Anche il conviente more uxorio ha diritto agli utili dell'impresa di famiglia se vi lavora in maniera continuativa? La Suprema Corte passa la palla alla Corte Costituzionale

    


     Le Sezioni Unite Civili, pronunciando su questione di massima di particolare importanza (rimessa dalla Sezione Lavoro con l’ordinanza interlocutoria n. 2121 del 24 gennaio 2023), hanno dichiarato rilevante e non manifestamente infondata – in riferimento agli artt. 2, 3, 4, 35 e 36 Cost., all’art. 9 della Carta dei diritti fondamentali dell’Unione europea ed all’art. 117, comma 1, Cost., in riferimento agli artt. 8 e 12 della Convenzione europea dei diritti dell’uomo – la questione di legittimità costituzionale dell’art. 230 bis c.c., norma che, al primo comma, dispone che «il familiare che presta in modo continuativo la sua attività di lavoro nella famiglia o nell’impresa familiare ha diritto al mantenimento secondo la condizione patrimoniale della famiglia e partecipa agli utili dell’impresa familiare ed ai beni acquistati con essi nonché agli incrementi dell’azienda, anche in ordine all’avviamento, in proporzione alla quantità e alla qualità del lavoro prestato» e, al terzo comma, indica che «ai fini della disposizione di cui al primo comma si intende come familiare il coniuge, i parenti entro il terzo grado, gli affini entro il secondo; per impresa familiare quella cui collaborano il coniuge, i parenti entro il terzo grado, gli affini entro il secondo», ma non include nel novero dei familiari il convivente more uxorio.

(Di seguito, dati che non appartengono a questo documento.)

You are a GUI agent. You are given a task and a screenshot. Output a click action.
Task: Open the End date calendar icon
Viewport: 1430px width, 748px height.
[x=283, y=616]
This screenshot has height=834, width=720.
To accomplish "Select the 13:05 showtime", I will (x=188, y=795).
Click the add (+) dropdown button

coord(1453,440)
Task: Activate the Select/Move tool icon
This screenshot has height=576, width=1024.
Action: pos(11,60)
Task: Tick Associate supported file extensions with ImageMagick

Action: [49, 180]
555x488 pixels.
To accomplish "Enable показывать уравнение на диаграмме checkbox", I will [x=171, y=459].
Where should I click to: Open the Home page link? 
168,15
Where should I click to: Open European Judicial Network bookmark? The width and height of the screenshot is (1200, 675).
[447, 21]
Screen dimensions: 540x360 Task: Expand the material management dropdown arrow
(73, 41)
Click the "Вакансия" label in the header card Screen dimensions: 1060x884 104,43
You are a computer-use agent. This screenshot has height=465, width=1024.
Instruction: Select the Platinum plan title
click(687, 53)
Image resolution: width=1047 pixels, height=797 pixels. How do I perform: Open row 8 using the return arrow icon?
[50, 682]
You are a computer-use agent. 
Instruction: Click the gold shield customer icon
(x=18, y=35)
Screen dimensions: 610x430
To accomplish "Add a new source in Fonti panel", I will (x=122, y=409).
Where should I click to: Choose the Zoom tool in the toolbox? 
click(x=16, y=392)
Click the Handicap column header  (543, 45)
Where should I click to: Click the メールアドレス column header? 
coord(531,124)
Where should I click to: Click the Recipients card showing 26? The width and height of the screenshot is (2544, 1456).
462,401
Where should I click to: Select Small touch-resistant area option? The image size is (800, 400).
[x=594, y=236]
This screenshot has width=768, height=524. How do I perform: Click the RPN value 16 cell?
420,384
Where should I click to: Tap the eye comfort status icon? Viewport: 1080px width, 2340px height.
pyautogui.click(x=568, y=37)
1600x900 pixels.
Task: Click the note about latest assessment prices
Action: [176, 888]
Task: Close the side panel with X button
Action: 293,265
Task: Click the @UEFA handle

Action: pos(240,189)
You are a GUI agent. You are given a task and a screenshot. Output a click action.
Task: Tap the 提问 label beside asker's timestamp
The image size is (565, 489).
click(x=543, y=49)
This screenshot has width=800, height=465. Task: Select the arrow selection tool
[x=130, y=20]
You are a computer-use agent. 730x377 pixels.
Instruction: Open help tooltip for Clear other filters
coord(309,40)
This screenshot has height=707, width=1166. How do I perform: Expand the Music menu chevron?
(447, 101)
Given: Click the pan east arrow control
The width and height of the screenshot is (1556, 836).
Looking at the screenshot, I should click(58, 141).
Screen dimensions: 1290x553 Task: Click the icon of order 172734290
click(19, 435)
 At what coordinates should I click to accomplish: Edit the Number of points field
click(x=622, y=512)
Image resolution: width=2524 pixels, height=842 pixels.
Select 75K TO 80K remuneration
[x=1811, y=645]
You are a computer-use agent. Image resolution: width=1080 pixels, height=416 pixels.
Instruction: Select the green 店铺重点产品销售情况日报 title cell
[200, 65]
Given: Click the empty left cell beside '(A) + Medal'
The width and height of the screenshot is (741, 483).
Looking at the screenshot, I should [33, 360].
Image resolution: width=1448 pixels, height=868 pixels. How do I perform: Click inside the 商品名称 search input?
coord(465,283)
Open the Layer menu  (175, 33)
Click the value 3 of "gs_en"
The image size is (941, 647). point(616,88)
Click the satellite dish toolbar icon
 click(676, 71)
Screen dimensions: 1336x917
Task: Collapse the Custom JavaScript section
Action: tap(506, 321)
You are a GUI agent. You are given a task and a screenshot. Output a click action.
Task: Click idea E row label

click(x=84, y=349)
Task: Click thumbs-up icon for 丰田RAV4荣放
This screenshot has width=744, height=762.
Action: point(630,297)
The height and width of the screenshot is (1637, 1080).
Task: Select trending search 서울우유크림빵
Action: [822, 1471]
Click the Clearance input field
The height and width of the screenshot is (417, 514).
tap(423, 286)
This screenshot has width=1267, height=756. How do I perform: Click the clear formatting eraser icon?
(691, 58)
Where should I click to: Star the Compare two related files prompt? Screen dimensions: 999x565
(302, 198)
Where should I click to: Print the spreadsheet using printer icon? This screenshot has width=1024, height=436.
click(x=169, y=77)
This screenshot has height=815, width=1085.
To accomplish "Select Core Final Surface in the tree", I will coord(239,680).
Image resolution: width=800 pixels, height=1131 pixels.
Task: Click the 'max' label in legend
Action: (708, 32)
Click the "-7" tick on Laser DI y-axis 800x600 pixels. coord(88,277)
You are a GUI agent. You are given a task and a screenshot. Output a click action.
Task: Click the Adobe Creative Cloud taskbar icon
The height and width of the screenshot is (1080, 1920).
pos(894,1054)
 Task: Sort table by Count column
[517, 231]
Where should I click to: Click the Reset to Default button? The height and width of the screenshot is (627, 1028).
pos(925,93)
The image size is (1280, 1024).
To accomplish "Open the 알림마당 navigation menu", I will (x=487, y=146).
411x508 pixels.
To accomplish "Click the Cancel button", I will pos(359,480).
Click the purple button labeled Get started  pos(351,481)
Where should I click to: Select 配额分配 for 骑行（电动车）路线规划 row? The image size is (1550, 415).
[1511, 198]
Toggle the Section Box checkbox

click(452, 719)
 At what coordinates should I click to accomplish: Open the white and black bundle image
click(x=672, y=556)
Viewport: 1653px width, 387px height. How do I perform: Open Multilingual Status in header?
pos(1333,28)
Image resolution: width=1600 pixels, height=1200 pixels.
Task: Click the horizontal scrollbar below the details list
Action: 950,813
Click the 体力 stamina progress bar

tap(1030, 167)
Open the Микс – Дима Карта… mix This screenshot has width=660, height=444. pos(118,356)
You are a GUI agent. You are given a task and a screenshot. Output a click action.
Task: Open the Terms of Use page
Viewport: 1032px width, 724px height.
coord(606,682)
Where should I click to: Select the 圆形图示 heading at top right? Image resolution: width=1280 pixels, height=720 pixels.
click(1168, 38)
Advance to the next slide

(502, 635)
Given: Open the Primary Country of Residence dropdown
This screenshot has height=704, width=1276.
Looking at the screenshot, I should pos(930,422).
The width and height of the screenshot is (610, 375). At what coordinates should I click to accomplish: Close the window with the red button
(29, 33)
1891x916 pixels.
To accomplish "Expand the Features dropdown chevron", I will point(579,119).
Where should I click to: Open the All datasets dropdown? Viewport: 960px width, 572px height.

    Muovendo dalla preliminare considerazione riguardante l’inapplicabilità ratione temporis dell’art. 230 ter c.c. (introdotto dall’art. 1, comma 46, l. n. 76 del 2016), peraltro insuscettibile di applicazione o di interpretazione retroattiva, il dubbio di legittimità costituzionale concerne la potenziale irragionevolezza del trattamento differenziato del lavoro prestato nell’impresa dal convivente rispetto a quello del familiare, che non può essere superato dalla S.C. mediante un’interpretazione estensiva – e conforme alla Costituzione, alla Carta dei diritti fondamentali dell’Unione europea e ai principî enunciati dalla Corte EDU – dell’art. 230 bis c.c. in ragione dell’insuperabile testo della disposizione e dei rischi di distonia del sistema ingenerati da una siffatta lettura. 

    Così facendo la Suprema Corte ha Sezioni Unite ha rimesso gli atti alla Corte Costituzionale, al fini della valutazione della legittimità costituzionale dell'art. 230 bis c.c. nella parte in cui non include il convivente more uxorio rispetto al famigliare in materia di lavoro prestato nell'impresa famigliare.